Another way I believe we don’t live is because/through our technology. We are the most connected people, but in the same breath, the most disconnected people. I will admit I am terrible about my phone.  I leave it places all the time because it’s not important to me. I have never been one to be super connected, though. Sadly, when I lived in Greece, I missed so many pictures because I was in the moment, and I didn’t take pictures because I was living those moments. Generation Z (those born mid 90s-early 2000s) are consumed with being present on the internet and social media that they are losing touch with reality. I just don’t think people need to main some privacy in their personal lives—generally speaking, people share too much information on social media with people they barely know. Some things should be kept for our closest friends and family. While I am speaking generally, I call them Generation Zombie because they look like zombies the way they are glued to their screens. It’s not just their generation though, the world is too attached to their technology. As a society, we need to disengage from social media by spending more time with people and with nature—more time in the living world.

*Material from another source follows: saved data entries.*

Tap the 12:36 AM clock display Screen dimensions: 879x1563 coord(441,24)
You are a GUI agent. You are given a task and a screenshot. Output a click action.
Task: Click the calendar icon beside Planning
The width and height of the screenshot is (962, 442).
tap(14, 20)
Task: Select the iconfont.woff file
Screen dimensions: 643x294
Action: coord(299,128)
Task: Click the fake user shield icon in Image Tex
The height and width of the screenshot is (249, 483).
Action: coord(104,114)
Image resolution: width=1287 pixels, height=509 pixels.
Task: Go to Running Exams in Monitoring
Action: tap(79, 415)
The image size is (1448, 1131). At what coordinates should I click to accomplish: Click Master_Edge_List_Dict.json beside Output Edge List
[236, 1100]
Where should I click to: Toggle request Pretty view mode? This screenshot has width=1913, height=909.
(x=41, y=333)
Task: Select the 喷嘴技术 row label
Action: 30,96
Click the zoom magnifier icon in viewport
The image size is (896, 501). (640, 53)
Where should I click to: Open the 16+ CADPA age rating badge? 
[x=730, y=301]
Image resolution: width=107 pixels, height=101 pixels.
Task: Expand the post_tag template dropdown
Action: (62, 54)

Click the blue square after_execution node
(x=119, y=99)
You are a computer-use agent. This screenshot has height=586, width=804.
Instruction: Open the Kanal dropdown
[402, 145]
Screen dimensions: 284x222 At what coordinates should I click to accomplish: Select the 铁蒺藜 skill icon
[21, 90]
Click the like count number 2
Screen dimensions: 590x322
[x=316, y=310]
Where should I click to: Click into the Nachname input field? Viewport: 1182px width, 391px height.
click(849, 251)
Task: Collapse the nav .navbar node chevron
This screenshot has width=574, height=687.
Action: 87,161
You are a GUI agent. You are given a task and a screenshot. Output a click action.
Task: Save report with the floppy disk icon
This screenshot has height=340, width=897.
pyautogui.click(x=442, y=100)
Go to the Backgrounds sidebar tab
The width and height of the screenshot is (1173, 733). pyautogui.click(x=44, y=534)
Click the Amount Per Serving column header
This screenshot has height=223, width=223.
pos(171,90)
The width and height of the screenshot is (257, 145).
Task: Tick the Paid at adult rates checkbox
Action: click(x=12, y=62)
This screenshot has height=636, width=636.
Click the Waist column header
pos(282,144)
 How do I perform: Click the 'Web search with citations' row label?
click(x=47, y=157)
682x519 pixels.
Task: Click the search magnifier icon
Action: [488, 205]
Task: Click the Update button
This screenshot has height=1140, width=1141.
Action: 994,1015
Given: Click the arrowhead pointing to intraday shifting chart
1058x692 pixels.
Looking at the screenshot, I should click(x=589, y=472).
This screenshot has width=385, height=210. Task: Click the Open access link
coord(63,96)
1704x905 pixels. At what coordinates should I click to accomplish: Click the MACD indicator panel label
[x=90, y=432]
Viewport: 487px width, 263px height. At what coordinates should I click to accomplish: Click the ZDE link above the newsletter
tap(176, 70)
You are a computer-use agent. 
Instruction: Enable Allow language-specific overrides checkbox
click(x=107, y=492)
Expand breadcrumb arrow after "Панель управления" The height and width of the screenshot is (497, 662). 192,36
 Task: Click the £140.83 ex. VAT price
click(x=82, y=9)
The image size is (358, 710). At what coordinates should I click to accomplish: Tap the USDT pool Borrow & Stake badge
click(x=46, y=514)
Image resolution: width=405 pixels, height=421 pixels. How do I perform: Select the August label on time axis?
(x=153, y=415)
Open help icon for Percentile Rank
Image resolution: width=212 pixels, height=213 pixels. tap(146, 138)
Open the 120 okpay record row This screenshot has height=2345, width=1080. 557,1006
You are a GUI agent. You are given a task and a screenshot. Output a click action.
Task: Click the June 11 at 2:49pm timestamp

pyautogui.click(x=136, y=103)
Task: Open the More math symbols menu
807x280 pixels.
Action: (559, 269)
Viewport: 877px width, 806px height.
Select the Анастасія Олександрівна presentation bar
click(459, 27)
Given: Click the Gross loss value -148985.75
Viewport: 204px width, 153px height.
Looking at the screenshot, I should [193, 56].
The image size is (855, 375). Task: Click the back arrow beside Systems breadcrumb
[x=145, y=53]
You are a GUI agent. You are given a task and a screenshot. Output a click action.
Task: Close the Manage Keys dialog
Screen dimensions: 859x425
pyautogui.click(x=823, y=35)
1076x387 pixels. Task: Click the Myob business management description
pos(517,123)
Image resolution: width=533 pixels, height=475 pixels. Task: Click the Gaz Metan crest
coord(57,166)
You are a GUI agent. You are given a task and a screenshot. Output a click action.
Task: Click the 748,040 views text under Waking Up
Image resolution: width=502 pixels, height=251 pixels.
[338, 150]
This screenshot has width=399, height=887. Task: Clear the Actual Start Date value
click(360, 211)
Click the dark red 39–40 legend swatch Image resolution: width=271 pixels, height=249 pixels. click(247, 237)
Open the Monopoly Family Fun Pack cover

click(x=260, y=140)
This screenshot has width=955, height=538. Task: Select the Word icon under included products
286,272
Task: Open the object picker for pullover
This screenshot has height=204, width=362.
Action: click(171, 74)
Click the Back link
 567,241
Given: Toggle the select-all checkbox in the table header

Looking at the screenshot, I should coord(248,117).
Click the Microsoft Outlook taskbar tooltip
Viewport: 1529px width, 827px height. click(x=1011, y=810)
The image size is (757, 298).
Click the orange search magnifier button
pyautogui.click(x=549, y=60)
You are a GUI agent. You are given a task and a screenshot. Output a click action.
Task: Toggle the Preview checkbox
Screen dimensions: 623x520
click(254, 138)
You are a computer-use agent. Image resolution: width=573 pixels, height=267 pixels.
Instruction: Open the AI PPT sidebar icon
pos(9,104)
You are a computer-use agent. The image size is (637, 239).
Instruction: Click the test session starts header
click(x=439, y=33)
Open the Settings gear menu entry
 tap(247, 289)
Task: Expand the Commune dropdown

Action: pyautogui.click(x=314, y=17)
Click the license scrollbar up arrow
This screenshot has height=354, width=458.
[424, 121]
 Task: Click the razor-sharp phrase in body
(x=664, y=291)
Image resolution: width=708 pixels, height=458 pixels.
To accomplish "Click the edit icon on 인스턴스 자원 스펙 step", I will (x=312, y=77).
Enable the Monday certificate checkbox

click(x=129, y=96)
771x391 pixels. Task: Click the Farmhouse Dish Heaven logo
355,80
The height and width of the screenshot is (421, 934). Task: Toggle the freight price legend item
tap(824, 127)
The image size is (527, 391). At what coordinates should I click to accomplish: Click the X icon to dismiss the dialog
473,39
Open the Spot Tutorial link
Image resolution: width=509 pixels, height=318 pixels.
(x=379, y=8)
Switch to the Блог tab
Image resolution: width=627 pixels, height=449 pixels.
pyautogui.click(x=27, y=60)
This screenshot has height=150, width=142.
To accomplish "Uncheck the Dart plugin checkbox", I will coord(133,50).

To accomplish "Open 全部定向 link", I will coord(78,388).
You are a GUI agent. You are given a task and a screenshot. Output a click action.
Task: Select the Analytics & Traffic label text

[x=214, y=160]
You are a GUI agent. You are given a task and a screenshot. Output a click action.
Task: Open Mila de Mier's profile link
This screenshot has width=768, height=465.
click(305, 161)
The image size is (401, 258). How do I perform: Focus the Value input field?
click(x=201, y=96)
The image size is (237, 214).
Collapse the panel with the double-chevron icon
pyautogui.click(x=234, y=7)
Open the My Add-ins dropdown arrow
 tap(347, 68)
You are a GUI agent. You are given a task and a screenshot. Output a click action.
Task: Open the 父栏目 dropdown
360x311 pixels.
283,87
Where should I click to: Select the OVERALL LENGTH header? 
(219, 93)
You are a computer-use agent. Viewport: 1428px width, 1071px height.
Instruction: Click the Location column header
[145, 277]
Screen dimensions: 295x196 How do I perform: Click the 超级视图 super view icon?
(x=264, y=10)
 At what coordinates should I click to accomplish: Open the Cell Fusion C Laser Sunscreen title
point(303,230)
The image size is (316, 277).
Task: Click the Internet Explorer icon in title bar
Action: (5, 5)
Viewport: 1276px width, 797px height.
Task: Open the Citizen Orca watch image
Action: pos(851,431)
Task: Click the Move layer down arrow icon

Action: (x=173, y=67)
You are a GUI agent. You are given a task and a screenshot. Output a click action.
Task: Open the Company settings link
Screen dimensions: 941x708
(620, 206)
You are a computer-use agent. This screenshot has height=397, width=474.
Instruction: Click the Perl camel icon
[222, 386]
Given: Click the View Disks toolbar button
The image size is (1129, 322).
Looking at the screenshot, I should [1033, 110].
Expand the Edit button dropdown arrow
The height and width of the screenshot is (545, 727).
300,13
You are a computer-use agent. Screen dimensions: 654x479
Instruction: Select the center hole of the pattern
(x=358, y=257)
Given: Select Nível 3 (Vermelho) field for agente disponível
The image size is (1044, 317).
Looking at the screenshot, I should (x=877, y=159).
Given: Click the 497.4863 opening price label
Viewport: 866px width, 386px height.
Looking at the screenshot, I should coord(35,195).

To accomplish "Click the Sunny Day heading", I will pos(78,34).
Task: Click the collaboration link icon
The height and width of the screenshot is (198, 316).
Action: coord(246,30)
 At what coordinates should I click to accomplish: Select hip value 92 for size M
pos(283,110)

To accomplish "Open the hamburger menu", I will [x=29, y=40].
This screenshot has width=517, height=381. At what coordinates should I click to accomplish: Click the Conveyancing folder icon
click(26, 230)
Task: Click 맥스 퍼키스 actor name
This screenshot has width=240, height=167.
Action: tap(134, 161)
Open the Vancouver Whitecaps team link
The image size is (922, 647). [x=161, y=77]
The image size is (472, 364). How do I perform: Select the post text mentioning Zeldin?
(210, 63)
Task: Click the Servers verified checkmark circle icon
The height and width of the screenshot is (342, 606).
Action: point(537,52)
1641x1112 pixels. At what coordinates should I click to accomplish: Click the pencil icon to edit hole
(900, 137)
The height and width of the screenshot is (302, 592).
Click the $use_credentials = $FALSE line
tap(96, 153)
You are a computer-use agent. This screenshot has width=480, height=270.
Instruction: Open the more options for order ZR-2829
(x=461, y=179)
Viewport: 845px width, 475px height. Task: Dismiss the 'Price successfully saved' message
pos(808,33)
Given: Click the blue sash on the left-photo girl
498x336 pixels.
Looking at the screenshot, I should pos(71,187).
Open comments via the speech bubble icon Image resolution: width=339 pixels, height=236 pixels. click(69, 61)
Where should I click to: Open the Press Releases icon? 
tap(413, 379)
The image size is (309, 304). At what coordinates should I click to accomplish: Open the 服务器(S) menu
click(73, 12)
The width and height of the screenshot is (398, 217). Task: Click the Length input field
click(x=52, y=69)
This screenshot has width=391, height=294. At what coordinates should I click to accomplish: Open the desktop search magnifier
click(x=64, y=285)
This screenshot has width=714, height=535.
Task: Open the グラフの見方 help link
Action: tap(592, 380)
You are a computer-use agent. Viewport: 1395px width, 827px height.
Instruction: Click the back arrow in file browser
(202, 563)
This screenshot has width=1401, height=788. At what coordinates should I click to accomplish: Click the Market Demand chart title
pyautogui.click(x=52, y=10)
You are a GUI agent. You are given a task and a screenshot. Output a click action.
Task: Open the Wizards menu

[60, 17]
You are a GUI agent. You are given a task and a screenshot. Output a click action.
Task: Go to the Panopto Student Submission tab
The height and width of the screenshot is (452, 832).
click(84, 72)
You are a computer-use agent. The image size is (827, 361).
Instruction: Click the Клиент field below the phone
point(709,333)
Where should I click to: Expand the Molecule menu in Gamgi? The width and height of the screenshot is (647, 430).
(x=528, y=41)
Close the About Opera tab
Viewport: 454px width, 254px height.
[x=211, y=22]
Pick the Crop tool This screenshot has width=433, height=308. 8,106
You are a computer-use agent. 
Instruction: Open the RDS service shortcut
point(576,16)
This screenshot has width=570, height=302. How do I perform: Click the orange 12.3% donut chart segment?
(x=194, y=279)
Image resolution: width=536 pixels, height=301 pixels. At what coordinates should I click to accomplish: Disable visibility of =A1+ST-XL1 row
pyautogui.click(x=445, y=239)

I know when I go to Dierks every year I concentrate too much on capturing his performance, rather than just living it. I need to be better about that.  

See the source image

As I said before, a lot of times it’s because I get stuck in my head—thinking and analyzing things. I just need to get out of my brain, and live—without thinking, haha. I am making it my goal this year to live more fully. To take the vacation I want. To go to Lambeau and watch my team win the Superbowl—be a loud and crazy (but respectful) fan. Take the leap. Be brave. Make the moves that need to be made in relationships and life. Let Morganitis out a little more. After all, I want to LIVE life, and as the saying goes: you only LIVE once! I am not going to miss any moments because I wasn’t living those moments like I should have been living them!